--- start of PROVIDED MATERIAL ---

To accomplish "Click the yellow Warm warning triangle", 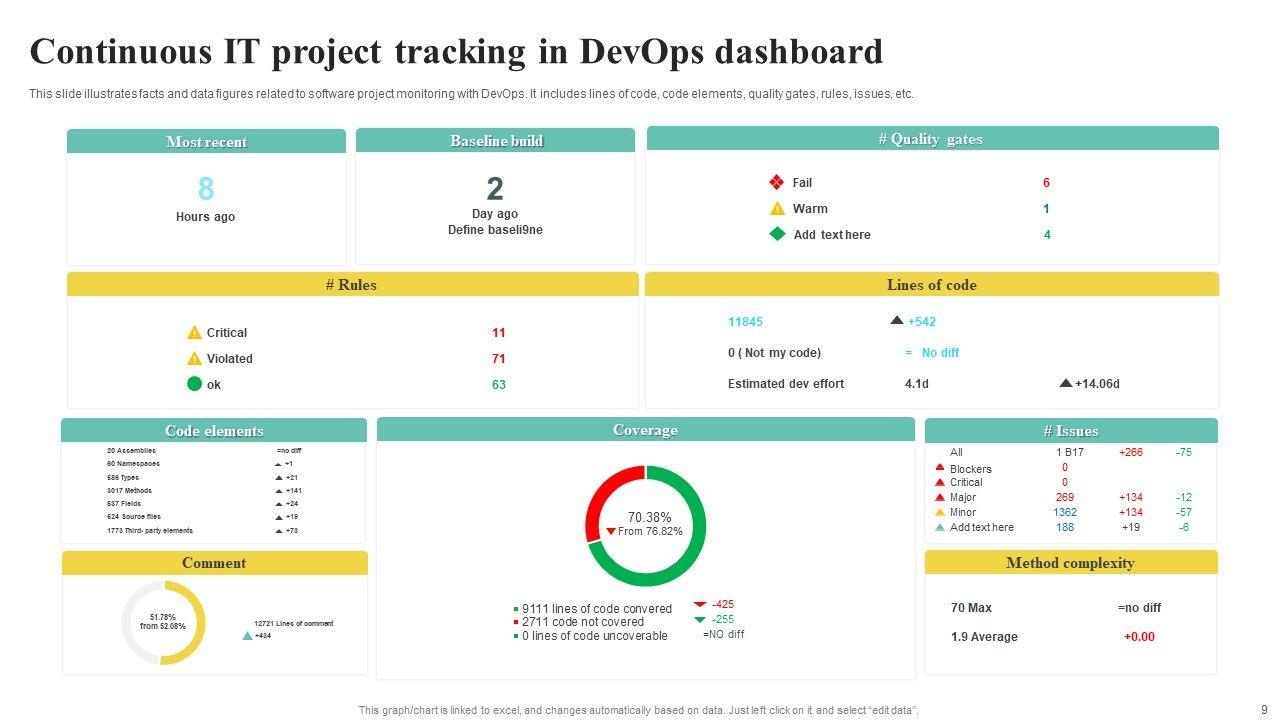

--- end of PROVIDED MATERIAL ---
--- start of PROVIDED MATERIAL ---

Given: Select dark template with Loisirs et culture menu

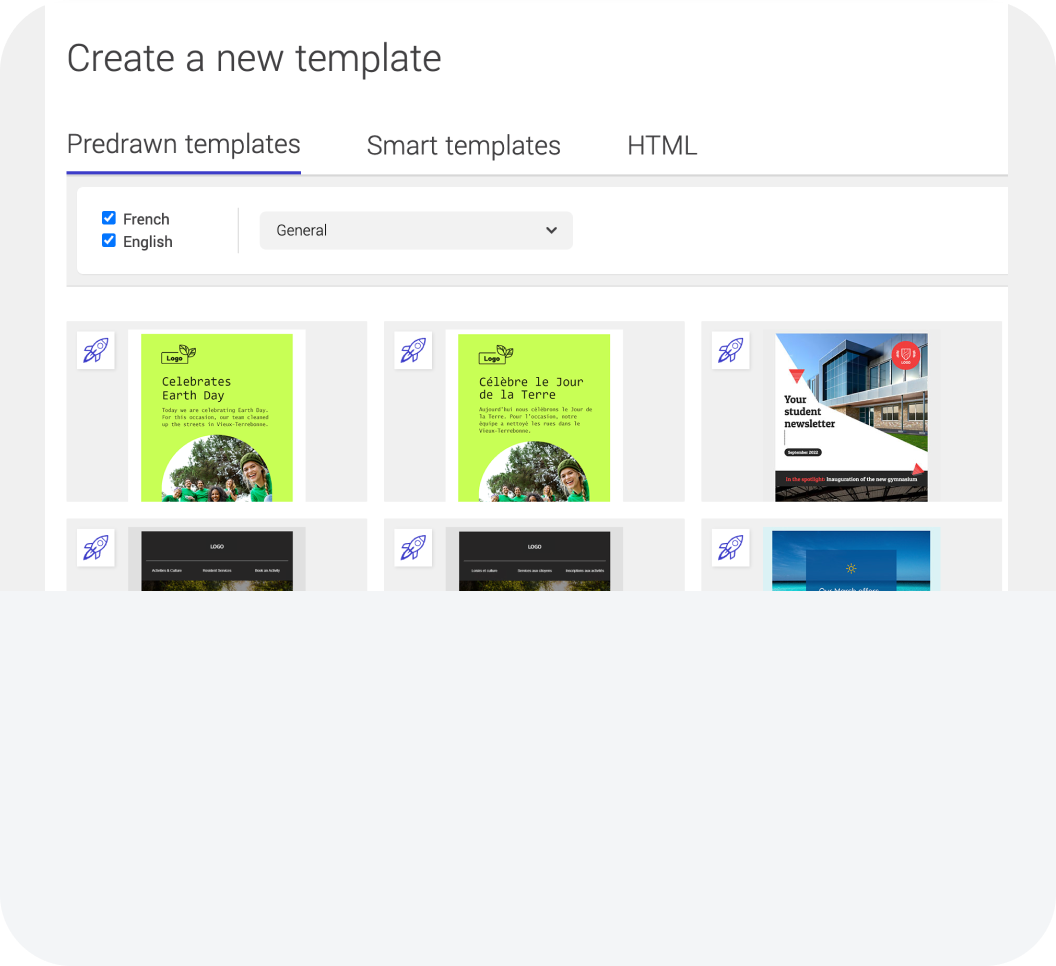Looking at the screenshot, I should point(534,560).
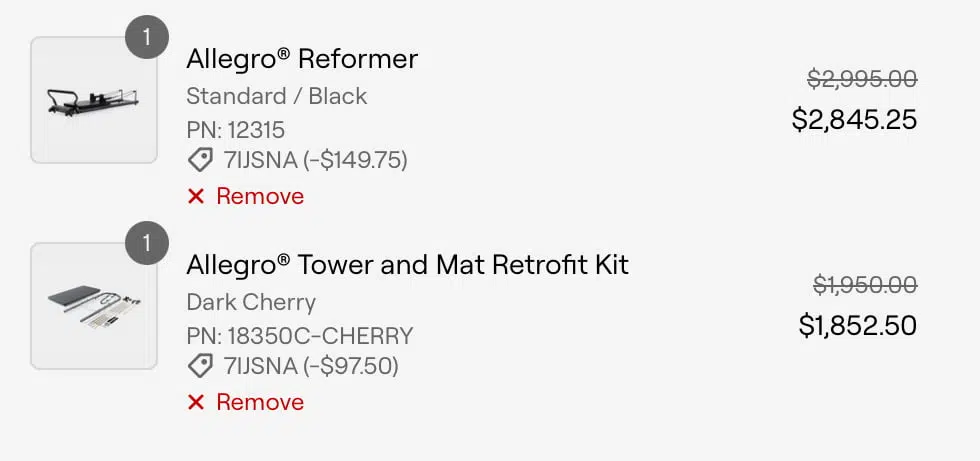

--- end of PROVIDED MATERIAL ---
--- start of PROVIDED MATERIAL ---

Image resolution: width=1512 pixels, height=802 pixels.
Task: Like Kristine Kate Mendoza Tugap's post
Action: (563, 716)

--- end of PROVIDED MATERIAL ---

Rewrite the entries from the line containing "Image resolution: width=1512" through the line containing "Action: (563, 716)", both included, as a numbered list without blank lines.

RESPONSE BELOW
1. Image resolution: width=1512 pixels, height=802 pixels.
2. Task: Like Kristine Kate Mendoza Tugap's post
3. Action: (563, 716)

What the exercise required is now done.